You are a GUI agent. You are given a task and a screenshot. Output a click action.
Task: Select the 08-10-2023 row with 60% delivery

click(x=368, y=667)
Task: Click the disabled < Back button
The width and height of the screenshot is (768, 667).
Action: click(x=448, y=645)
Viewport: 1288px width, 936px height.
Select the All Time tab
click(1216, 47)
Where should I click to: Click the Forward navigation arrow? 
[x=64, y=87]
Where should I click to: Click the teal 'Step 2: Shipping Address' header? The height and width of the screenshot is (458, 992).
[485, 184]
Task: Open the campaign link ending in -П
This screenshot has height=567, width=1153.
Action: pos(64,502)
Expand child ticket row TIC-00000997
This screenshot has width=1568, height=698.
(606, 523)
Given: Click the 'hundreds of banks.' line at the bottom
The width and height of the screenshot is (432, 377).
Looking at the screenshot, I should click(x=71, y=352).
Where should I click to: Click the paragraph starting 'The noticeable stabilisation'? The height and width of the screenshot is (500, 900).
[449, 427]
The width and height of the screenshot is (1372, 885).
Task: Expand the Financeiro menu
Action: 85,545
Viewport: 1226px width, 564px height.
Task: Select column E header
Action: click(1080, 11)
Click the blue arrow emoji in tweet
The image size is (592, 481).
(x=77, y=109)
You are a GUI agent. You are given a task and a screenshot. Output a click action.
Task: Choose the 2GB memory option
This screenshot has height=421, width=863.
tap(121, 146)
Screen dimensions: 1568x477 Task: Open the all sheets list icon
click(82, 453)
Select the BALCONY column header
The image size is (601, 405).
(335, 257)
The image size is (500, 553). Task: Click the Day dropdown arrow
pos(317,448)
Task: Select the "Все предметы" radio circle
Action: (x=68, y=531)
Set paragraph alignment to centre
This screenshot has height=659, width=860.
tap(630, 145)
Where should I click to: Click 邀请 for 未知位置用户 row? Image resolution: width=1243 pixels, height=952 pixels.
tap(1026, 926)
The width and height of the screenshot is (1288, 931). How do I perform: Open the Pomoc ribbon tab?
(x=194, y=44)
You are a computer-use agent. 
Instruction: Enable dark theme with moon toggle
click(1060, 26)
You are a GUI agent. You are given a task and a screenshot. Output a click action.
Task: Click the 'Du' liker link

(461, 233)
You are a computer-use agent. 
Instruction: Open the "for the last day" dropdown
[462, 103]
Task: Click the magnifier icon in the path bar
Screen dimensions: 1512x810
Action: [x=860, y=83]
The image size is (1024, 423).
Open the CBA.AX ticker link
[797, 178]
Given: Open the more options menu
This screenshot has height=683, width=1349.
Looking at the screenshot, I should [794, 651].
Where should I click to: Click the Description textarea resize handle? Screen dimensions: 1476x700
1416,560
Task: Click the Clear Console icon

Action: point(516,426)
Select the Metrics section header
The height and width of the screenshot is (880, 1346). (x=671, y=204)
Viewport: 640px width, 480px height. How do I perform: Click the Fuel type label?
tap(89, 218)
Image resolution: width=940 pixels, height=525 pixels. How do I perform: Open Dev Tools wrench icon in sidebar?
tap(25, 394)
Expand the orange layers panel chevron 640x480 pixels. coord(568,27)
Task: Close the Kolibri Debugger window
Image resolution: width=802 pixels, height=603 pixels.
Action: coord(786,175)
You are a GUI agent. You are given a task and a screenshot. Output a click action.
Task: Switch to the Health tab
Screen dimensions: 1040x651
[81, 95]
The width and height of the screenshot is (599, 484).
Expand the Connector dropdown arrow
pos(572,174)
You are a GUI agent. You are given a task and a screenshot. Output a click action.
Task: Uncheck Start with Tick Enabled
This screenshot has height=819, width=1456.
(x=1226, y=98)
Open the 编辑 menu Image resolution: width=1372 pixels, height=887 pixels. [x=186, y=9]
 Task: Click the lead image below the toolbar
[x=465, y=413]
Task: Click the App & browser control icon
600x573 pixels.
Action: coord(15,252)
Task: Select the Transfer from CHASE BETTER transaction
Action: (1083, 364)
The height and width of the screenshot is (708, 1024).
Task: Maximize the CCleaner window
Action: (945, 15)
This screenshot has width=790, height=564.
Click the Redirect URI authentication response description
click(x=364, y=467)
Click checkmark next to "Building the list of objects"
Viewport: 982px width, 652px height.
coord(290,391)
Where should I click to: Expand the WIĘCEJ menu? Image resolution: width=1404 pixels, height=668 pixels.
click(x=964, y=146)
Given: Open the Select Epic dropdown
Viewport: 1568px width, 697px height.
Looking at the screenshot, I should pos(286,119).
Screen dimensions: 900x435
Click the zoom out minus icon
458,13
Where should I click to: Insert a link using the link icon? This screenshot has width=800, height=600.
- - -
When you write the entries out again, keep every word and mark exactly as it is.

You are a GUI agent. You are given a task and a screenshot. Output a click action.
Task: Select the 08-10-2023 row with 60% delivery

click(x=368, y=667)
Task: Click the disabled < Back button
The width and height of the screenshot is (768, 667).
Action: click(x=448, y=645)
Viewport: 1288px width, 936px height.
Select the All Time tab
click(1216, 47)
Where should I click to: Click the Forward navigation arrow? 
[x=64, y=87]
Where should I click to: Click the teal 'Step 2: Shipping Address' header? The height and width of the screenshot is (458, 992).
[485, 184]
Task: Open the campaign link ending in -П
This screenshot has height=567, width=1153.
Action: pos(64,502)
Expand child ticket row TIC-00000997
This screenshot has width=1568, height=698.
(606, 523)
Given: Click the 'hundreds of banks.' line at the bottom
The width and height of the screenshot is (432, 377).
Looking at the screenshot, I should click(x=71, y=352).
Where should I click to: Click the paragraph starting 'The noticeable stabilisation'? The height and width of the screenshot is (500, 900).
[449, 427]
The width and height of the screenshot is (1372, 885).
Task: Expand the Financeiro menu
Action: 85,545
Viewport: 1226px width, 564px height.
Task: Select column E header
Action: click(1080, 11)
Click the blue arrow emoji in tweet
The image size is (592, 481).
(x=77, y=109)
You are a GUI agent. You are given a task and a screenshot. Output a click action.
Task: Choose the 2GB memory option
This screenshot has height=421, width=863.
tap(121, 146)
Screen dimensions: 1568x477 Task: Open the all sheets list icon
click(82, 453)
Select the BALCONY column header
The image size is (601, 405).
(335, 257)
The image size is (500, 553). Task: Click the Day dropdown arrow
pos(317,448)
Task: Select the "Все предметы" radio circle
Action: (x=68, y=531)
Set paragraph alignment to centre
This screenshot has height=659, width=860.
tap(630, 145)
Where should I click to: Click 邀请 for 未知位置用户 row? Image resolution: width=1243 pixels, height=952 pixels.
tap(1026, 926)
The width and height of the screenshot is (1288, 931). How do I perform: Open the Pomoc ribbon tab?
(x=194, y=44)
You are a computer-use agent. 
Instruction: Enable dark theme with moon toggle
click(1060, 26)
You are a GUI agent. You are given a task and a screenshot. Output a click action.
Task: Click the 'Du' liker link

(461, 233)
You are a computer-use agent. 
Instruction: Open the "for the last day" dropdown
[462, 103]
Task: Click the magnifier icon in the path bar
Screen dimensions: 1512x810
Action: [x=860, y=83]
The image size is (1024, 423).
Open the CBA.AX ticker link
[797, 178]
Given: Open the more options menu
This screenshot has height=683, width=1349.
Looking at the screenshot, I should [794, 651].
Where should I click to: Click the Description textarea resize handle? Screen dimensions: 1476x700
1416,560
Task: Click the Clear Console icon

Action: point(516,426)
Select the Metrics section header
The height and width of the screenshot is (880, 1346). (x=671, y=204)
Viewport: 640px width, 480px height. How do I perform: Click the Fuel type label?
tap(89, 218)
Image resolution: width=940 pixels, height=525 pixels. How do I perform: Open Dev Tools wrench icon in sidebar?
tap(25, 394)
Expand the orange layers panel chevron 640x480 pixels. coord(568,27)
Task: Close the Kolibri Debugger window
Image resolution: width=802 pixels, height=603 pixels.
Action: coord(786,175)
You are a GUI agent. You are given a task and a screenshot. Output a click action.
Task: Switch to the Health tab
Screen dimensions: 1040x651
[81, 95]
The width and height of the screenshot is (599, 484).
Expand the Connector dropdown arrow
pos(572,174)
You are a GUI agent. You are given a task and a screenshot. Output a click action.
Task: Uncheck Start with Tick Enabled
This screenshot has height=819, width=1456.
(x=1226, y=98)
Open the 编辑 menu Image resolution: width=1372 pixels, height=887 pixels. [x=186, y=9]
 Task: Click the lead image below the toolbar
[x=465, y=413]
Task: Click the App & browser control icon
600x573 pixels.
Action: coord(15,252)
Task: Select the Transfer from CHASE BETTER transaction
Action: (1083, 364)
The height and width of the screenshot is (708, 1024).
Task: Maximize the CCleaner window
Action: (945, 15)
This screenshot has width=790, height=564.
Click the Redirect URI authentication response description
click(x=364, y=467)
Click checkmark next to "Building the list of objects"
Viewport: 982px width, 652px height.
coord(290,391)
Where should I click to: Expand the WIĘCEJ menu? Image resolution: width=1404 pixels, height=668 pixels.
click(x=964, y=146)
Given: Open the Select Epic dropdown
Viewport: 1568px width, 697px height.
Looking at the screenshot, I should pos(286,119).
Screen dimensions: 900x435
Click the zoom out minus icon
458,13
Where should I click to: Insert a link using the link icon? This screenshot has width=800, height=600.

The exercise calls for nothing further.